The dephosphorylation and activation of phosphorylated TTP is mediated by PP2A (Sun et al., 2007). Both under resting conditions and after stimulation of cells with TNF, PP2A restrains the expression of inflammatory genes, at least in part by controlling TTP function (Rahman et al., 2016, Rahman et al., 2015). It follows that targeted stimulation of PP2A should exert anti-inflammatory effects by enhancing TTP function. This prediction has been tested and proven correct both in vitro and in vivo, using chemically distinct PP2A-activating molecules (Rahman et al., 2016, Ross et al., 2017). In primary macrophages, anti-inflammatory effects of one PP2A agonist were dependent on the presence of intact phosphorylation sites S52 and S178, and an intact TTP binding site in the target mRNA (Ross et al., 2017). We conclude that PP2A agonists may have therapeutic utility in chronic inflammatory diseases, where aberrant activation of the MAPK p38 pathway leads to the accumulation of TTP in a phosphorylated and inactive form.

Conclusion

The intimate link between MAPK p38 and TTP provides an elegant system for fine-tuning inflammatory responses, in terms of both the strength of response to challenge and the precise timing of on- and off-switches. The physiological significance of this mechanism is well illustrated by the dramatic inflammation-resistant phenotype arising from substitution of just two amino acids of endogenous TTP (McGuire et al., 2016, O'Neil et al., 2017, Ross et al., 2017, Ross et al., 2015, Smallie et al., 2015, Tang et al., 2017). At least in principle, this mechanism of control of inflammatory responses appears to be tractable as a novel therapeutic target (Rahman et al., 2016, Ross et al., 2017).

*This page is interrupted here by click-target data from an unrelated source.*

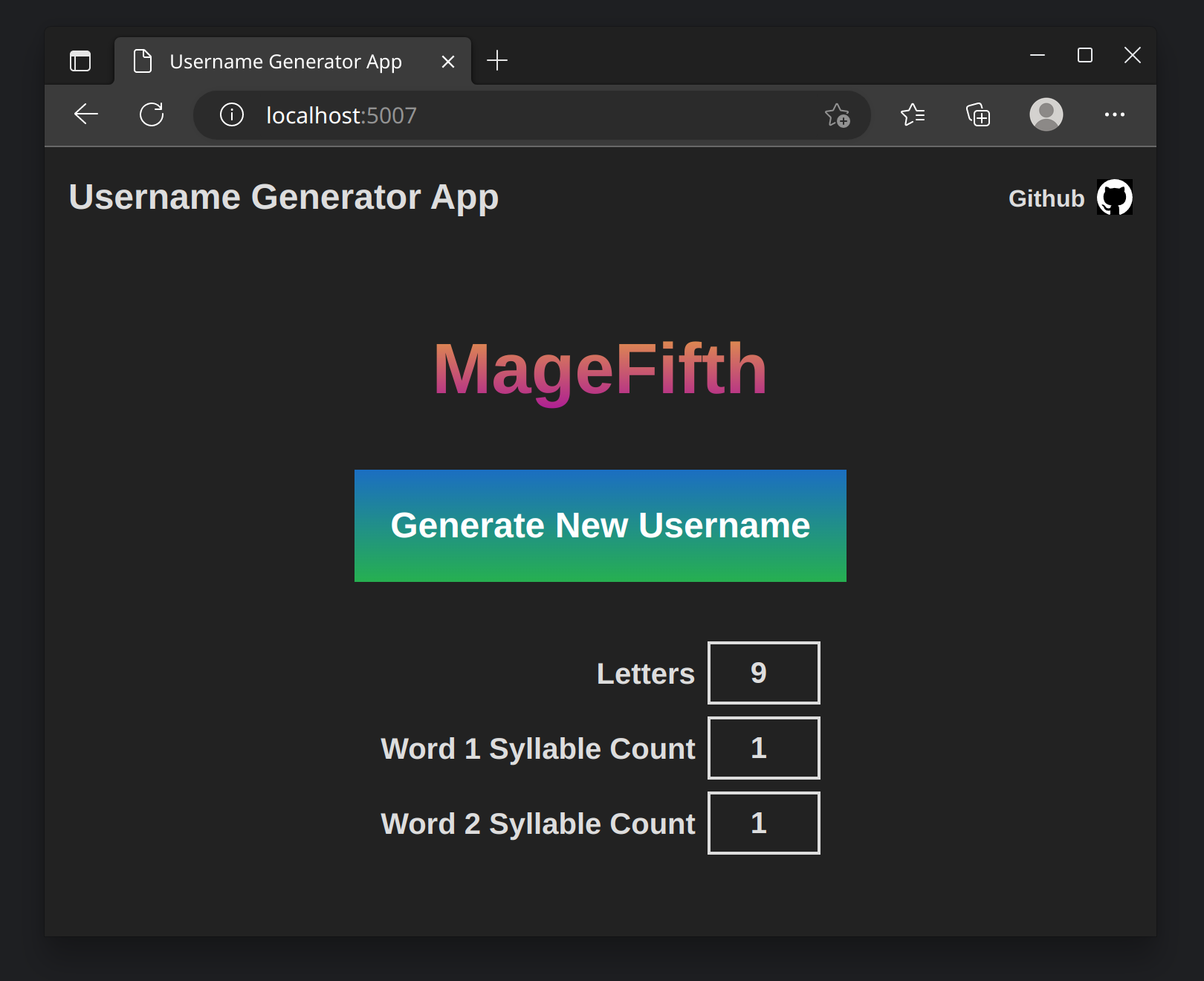Select the Word 2 Syllable Count field

(x=763, y=823)
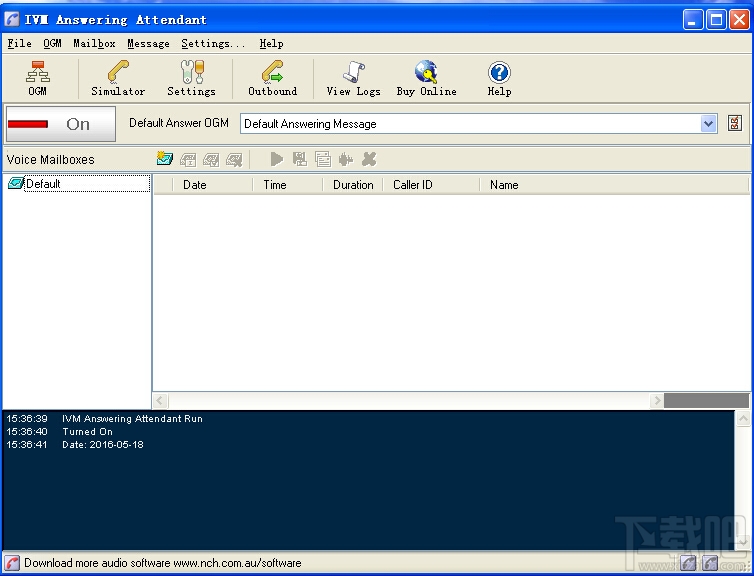754x576 pixels.
Task: Open the OGM toolbar button
Action: (37, 78)
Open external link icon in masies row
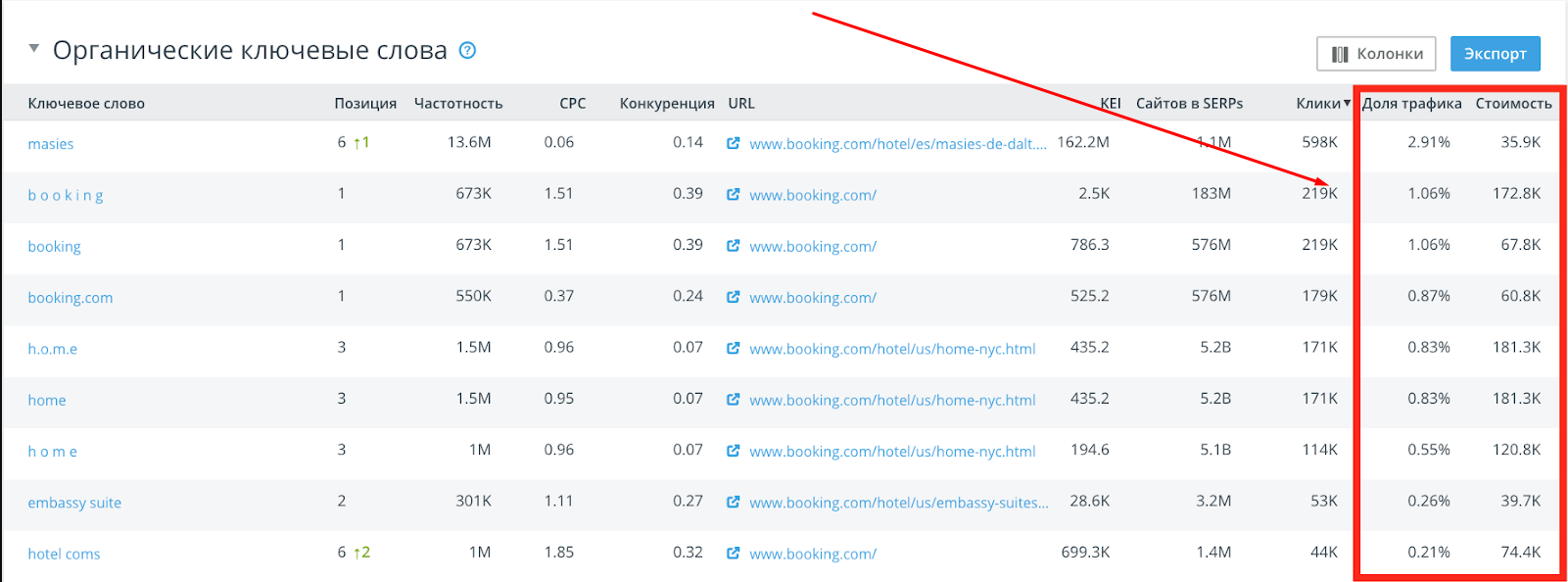Screen dimensions: 1568x582 click(733, 143)
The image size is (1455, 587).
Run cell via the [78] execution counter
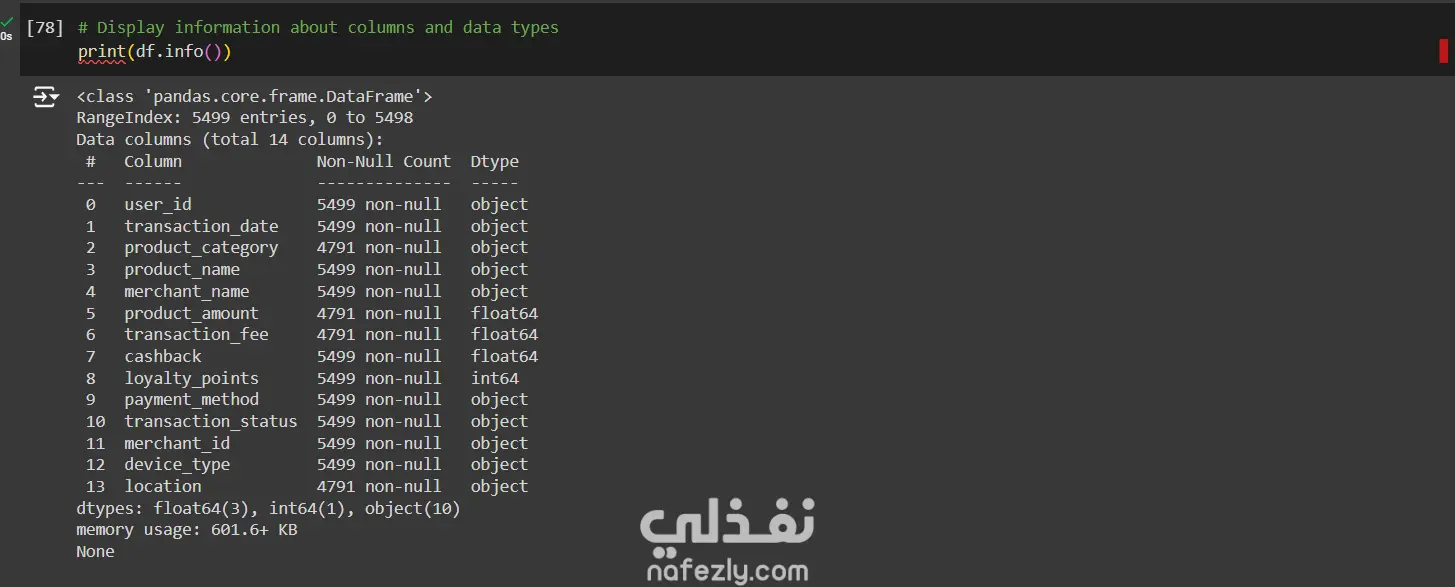pyautogui.click(x=45, y=28)
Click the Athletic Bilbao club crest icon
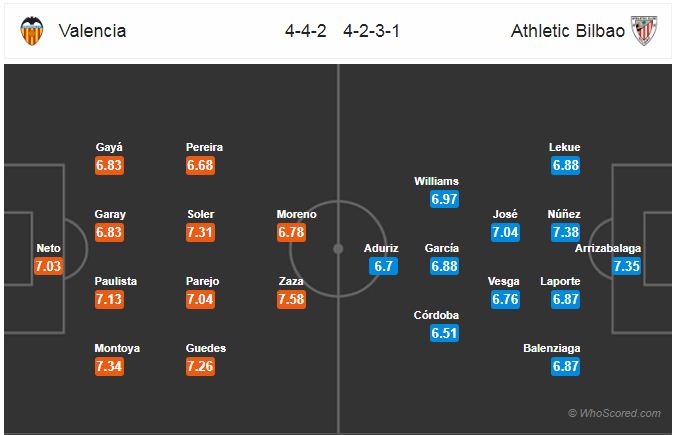The image size is (674, 435). pos(644,31)
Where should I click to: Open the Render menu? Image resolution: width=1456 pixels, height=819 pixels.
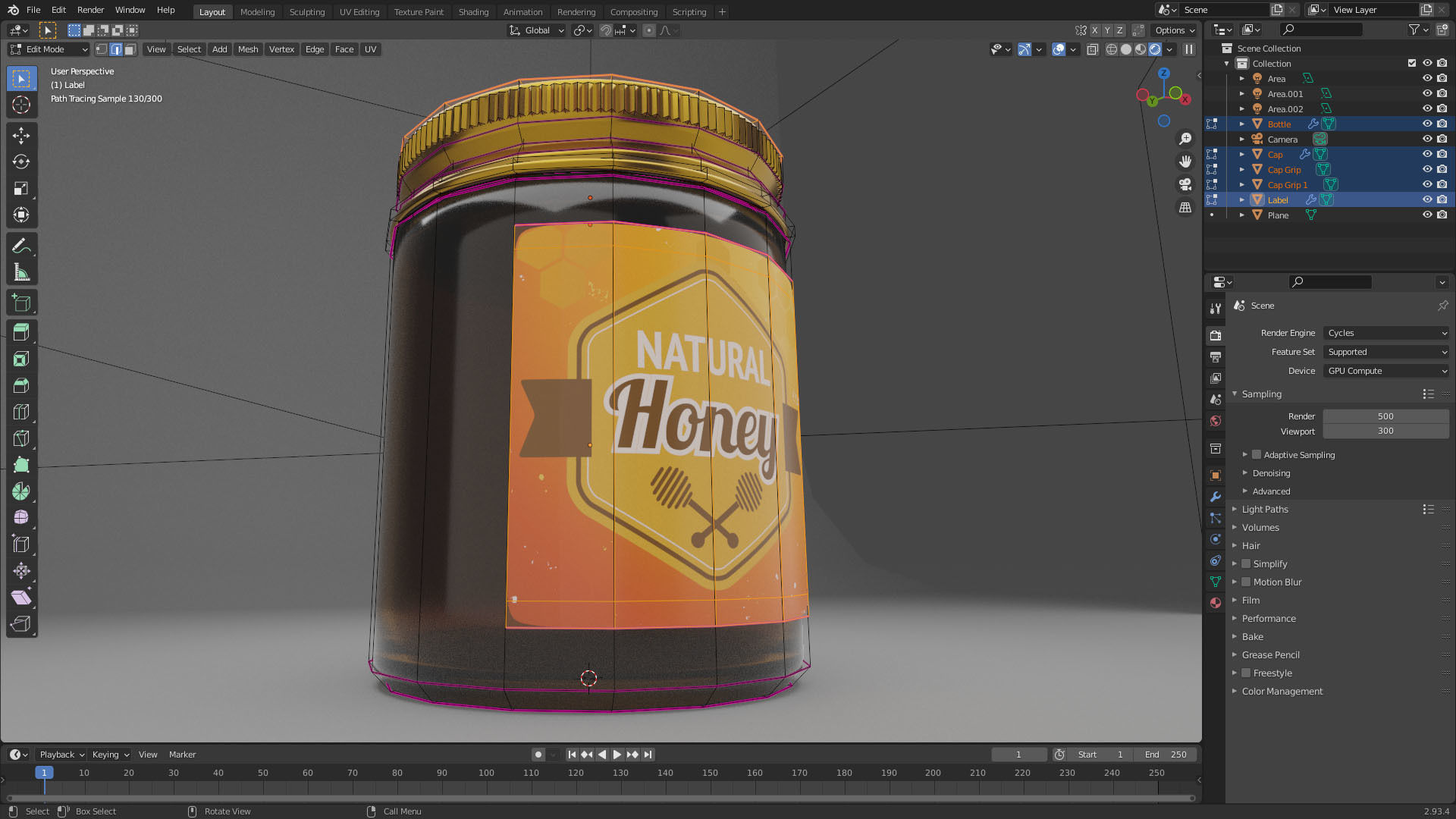point(90,10)
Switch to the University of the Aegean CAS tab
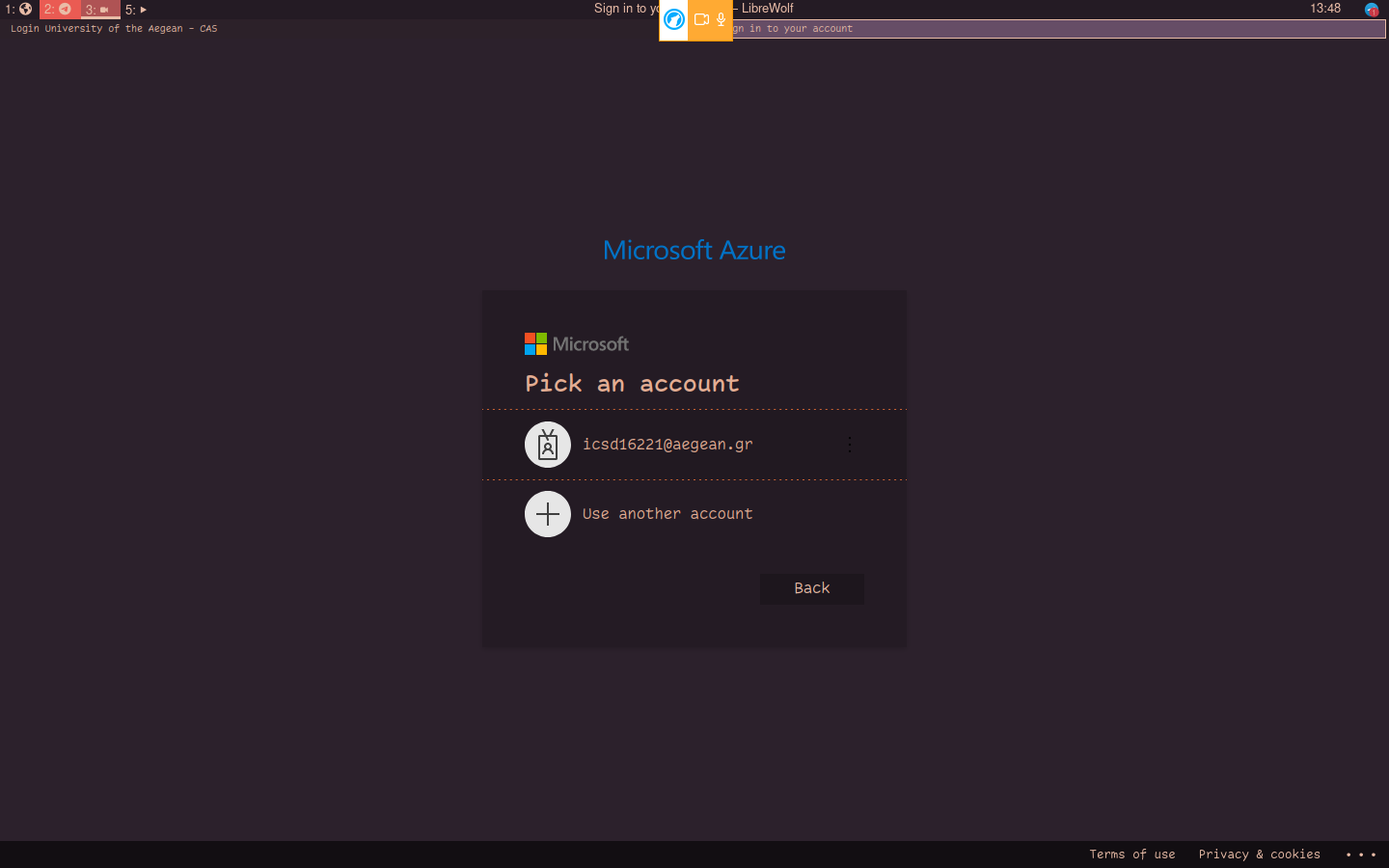 (x=113, y=28)
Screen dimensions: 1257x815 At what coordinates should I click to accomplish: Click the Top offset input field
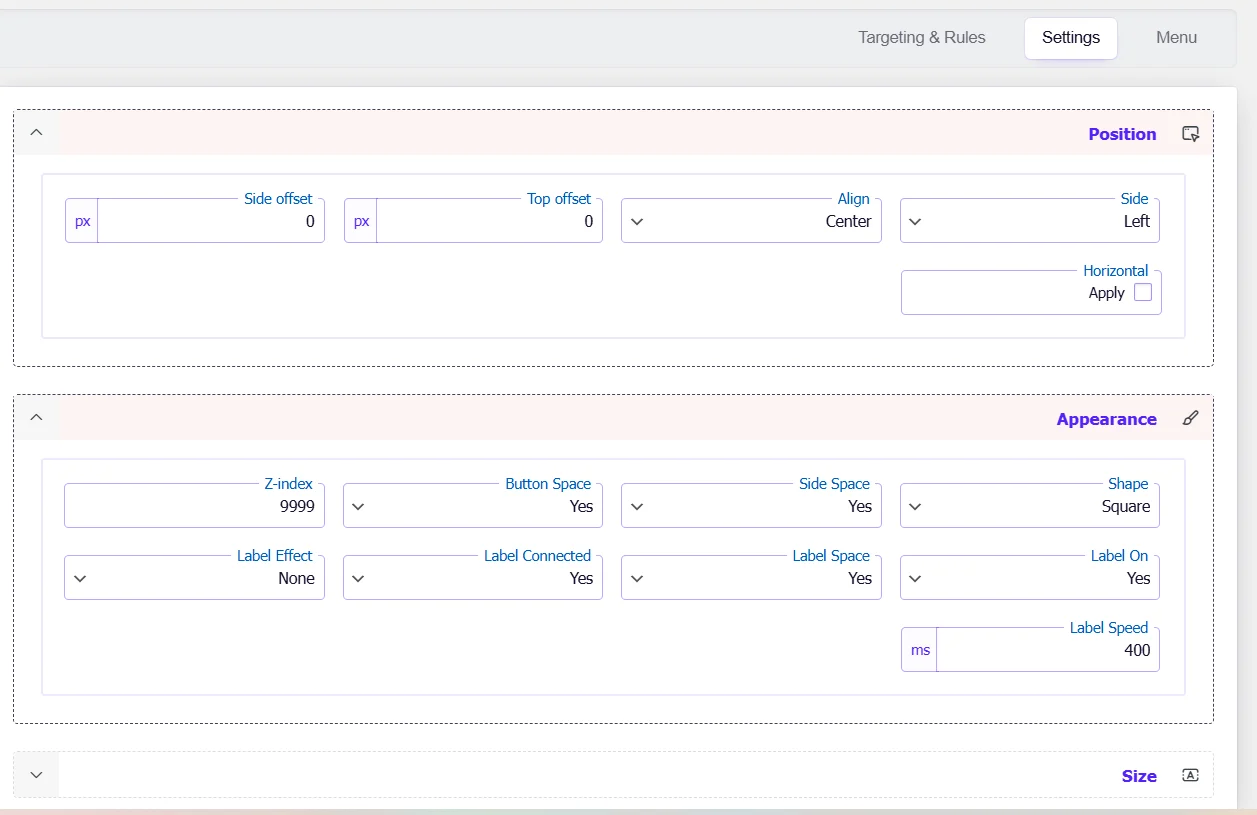pyautogui.click(x=488, y=222)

We lack space for discussion of other interesting matters such as the relationship between the MAPK p38 dependent phosphorylations and other phosphorylations of TTP (Clark and Dean, 2016), or the relationship between the turnover of TTP protein and that of its mRNA targets (Brooks, 2010). Phosphorylation of TTP clearly influences translation as well as stability of target mRNAs, which is neglected here but discussed elsewhere (Tiedje et al., 2014, Clark and Dean, 2016). The issue of timing is also too complex to do justice to here. For example, sustained inhibition of MAPK p38 depletes cells of TTP protein (Mahtani et al., 2001) and fails to destabilize target mRNAs (Tudor et al., 2009), suggesting that the timing of p38-targeting drug delivery should be explored in more detail. DUSP1-mediated negative feedback results in oscillations of MAPK p38 activity, which are required for efficient expression of inflammatory mediators (Tomida et al., 2015). It is not known whether oscillations of MAPK p38 activity influence TTP activity. Finally, the timing of stimuli that enhance DUSP1 expression is likely to be crucial (Tang et al., 2017). In vitro assays are poor at capturing the complexities of asynchronous and conflicting cell stimulations that exist in the real world. More sophisticated systems are required to explore the links between MAPK p38 and TTP in vivo.